Everything in the data below should be restated word for word.
********************
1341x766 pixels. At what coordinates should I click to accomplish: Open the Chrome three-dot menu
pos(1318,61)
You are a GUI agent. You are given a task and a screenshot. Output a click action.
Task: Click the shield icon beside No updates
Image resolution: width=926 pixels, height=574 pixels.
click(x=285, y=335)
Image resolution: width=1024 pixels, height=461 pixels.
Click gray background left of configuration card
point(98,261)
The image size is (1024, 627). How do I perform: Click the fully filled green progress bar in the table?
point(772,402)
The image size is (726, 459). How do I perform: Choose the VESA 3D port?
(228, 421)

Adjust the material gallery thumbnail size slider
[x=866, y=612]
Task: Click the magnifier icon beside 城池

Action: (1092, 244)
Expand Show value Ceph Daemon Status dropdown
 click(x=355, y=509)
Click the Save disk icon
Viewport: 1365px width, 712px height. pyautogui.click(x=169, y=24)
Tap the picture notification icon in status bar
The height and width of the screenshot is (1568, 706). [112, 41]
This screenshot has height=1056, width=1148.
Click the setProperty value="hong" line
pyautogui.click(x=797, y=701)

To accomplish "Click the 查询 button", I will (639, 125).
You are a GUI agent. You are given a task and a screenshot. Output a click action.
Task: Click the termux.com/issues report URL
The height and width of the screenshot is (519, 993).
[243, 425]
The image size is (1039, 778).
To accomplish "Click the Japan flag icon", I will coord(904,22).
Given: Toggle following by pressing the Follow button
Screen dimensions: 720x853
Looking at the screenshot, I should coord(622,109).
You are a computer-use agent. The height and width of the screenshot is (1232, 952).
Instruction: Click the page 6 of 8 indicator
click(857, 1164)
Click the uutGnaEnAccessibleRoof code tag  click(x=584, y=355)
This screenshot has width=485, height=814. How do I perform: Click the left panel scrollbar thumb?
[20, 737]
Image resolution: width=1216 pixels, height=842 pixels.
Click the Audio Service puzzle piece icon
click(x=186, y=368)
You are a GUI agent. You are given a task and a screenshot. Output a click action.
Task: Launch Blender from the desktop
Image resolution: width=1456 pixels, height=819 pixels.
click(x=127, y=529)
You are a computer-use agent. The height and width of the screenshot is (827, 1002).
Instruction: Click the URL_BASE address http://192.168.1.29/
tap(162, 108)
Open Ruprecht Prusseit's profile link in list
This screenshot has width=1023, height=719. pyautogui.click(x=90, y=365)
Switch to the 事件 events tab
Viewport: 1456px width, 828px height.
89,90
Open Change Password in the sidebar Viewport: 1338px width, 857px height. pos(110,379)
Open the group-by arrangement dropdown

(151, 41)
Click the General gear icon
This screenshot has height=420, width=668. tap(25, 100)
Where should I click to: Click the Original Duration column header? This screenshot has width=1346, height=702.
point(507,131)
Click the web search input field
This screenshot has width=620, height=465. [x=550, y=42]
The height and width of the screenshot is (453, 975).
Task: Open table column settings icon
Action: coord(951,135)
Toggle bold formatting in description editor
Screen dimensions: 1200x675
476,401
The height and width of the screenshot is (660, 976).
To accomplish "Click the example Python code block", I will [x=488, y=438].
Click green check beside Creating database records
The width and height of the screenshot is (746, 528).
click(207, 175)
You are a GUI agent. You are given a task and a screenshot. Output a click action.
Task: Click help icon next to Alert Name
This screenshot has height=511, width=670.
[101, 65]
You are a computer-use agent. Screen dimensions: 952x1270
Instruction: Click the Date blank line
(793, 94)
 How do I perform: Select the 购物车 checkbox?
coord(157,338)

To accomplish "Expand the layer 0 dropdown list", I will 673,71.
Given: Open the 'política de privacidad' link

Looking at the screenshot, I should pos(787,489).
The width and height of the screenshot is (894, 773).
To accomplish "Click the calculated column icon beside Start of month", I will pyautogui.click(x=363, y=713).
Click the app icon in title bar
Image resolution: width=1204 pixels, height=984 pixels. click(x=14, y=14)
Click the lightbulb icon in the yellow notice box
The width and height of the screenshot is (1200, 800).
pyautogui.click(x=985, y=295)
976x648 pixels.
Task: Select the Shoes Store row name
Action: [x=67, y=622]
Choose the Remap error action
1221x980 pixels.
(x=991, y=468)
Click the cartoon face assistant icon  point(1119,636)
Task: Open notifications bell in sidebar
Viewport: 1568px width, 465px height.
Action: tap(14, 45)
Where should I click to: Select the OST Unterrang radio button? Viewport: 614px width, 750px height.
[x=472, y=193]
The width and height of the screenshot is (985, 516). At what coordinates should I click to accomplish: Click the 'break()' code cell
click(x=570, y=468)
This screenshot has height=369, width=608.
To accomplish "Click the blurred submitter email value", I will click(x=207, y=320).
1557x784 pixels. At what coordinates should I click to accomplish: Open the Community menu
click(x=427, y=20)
********************
• Response to the exercise
1341x766 pixels. At what coordinates should I click to accomplish: Open the Chrome three-dot menu
pos(1318,61)
You are a GUI agent. You are given a task and a screenshot. Output a click action.
Task: Click the shield icon beside No updates
Image resolution: width=926 pixels, height=574 pixels.
click(x=285, y=335)
Image resolution: width=1024 pixels, height=461 pixels.
Click gray background left of configuration card
point(98,261)
The image size is (1024, 627). How do I perform: Click the fully filled green progress bar in the table?
point(772,402)
The image size is (726, 459). How do I perform: Choose the VESA 3D port?
(228, 421)

Adjust the material gallery thumbnail size slider
[x=866, y=612]
Task: Click the magnifier icon beside 城池

Action: (1092, 244)
Expand Show value Ceph Daemon Status dropdown
 click(x=355, y=509)
Click the Save disk icon
Viewport: 1365px width, 712px height. pyautogui.click(x=169, y=24)
Tap the picture notification icon in status bar
The height and width of the screenshot is (1568, 706). [112, 41]
This screenshot has height=1056, width=1148.
Click the setProperty value="hong" line
pyautogui.click(x=797, y=701)

To accomplish "Click the 查询 button", I will (639, 125).
You are a GUI agent. You are given a task and a screenshot. Output a click action.
Task: Click the termux.com/issues report URL
The height and width of the screenshot is (519, 993).
[243, 425]
The image size is (1039, 778).
To accomplish "Click the Japan flag icon", I will coord(904,22).
Given: Toggle following by pressing the Follow button
Screen dimensions: 720x853
Looking at the screenshot, I should coord(622,109).
You are a computer-use agent. The height and width of the screenshot is (1232, 952).
Instruction: Click the page 6 of 8 indicator
click(857, 1164)
Click the uutGnaEnAccessibleRoof code tag  click(x=584, y=355)
This screenshot has width=485, height=814. How do I perform: Click the left panel scrollbar thumb?
[20, 737]
Image resolution: width=1216 pixels, height=842 pixels.
Click the Audio Service puzzle piece icon
click(x=186, y=368)
You are a GUI agent. You are given a task and a screenshot. Output a click action.
Task: Launch Blender from the desktop
Image resolution: width=1456 pixels, height=819 pixels.
click(x=127, y=529)
You are a computer-use agent. The height and width of the screenshot is (827, 1002).
Instruction: Click the URL_BASE address http://192.168.1.29/
tap(162, 108)
Open Ruprecht Prusseit's profile link in list
This screenshot has width=1023, height=719. pyautogui.click(x=90, y=365)
Switch to the 事件 events tab
Viewport: 1456px width, 828px height.
89,90
Open Change Password in the sidebar Viewport: 1338px width, 857px height. pos(110,379)
Open the group-by arrangement dropdown

(151, 41)
Click the General gear icon
This screenshot has height=420, width=668. tap(25, 100)
Where should I click to: Click the Original Duration column header? This screenshot has width=1346, height=702.
point(507,131)
Click the web search input field
This screenshot has width=620, height=465. [x=550, y=42]
The height and width of the screenshot is (453, 975).
Task: Open table column settings icon
Action: coord(951,135)
Toggle bold formatting in description editor
Screen dimensions: 1200x675
476,401
The height and width of the screenshot is (660, 976).
To accomplish "Click the example Python code block", I will [x=488, y=438].
Click green check beside Creating database records
The width and height of the screenshot is (746, 528).
click(207, 175)
You are a GUI agent. You are given a task and a screenshot. Output a click action.
Task: Click help icon next to Alert Name
This screenshot has height=511, width=670.
[101, 65]
You are a computer-use agent. Screen dimensions: 952x1270
Instruction: Click the Date blank line
(793, 94)
 How do I perform: Select the 购物车 checkbox?
coord(157,338)

To accomplish "Expand the layer 0 dropdown list", I will 673,71.
Given: Open the 'política de privacidad' link

Looking at the screenshot, I should pos(787,489).
The width and height of the screenshot is (894, 773).
To accomplish "Click the calculated column icon beside Start of month", I will pyautogui.click(x=363, y=713).
Click the app icon in title bar
Image resolution: width=1204 pixels, height=984 pixels. click(x=14, y=14)
Click the lightbulb icon in the yellow notice box
The width and height of the screenshot is (1200, 800).
pyautogui.click(x=985, y=295)
976x648 pixels.
Task: Select the Shoes Store row name
Action: [x=67, y=622]
Choose the Remap error action
1221x980 pixels.
(x=991, y=468)
Click the cartoon face assistant icon  point(1119,636)
Task: Open notifications bell in sidebar
Viewport: 1568px width, 465px height.
Action: tap(14, 45)
Where should I click to: Select the OST Unterrang radio button? Viewport: 614px width, 750px height.
[x=472, y=193]
The width and height of the screenshot is (985, 516). At what coordinates should I click to accomplish: Click the 'break()' code cell
click(x=570, y=468)
This screenshot has height=369, width=608.
To accomplish "Click the blurred submitter email value", I will click(x=207, y=320).
1557x784 pixels. At what coordinates should I click to accomplish: Open the Community menu
click(x=427, y=20)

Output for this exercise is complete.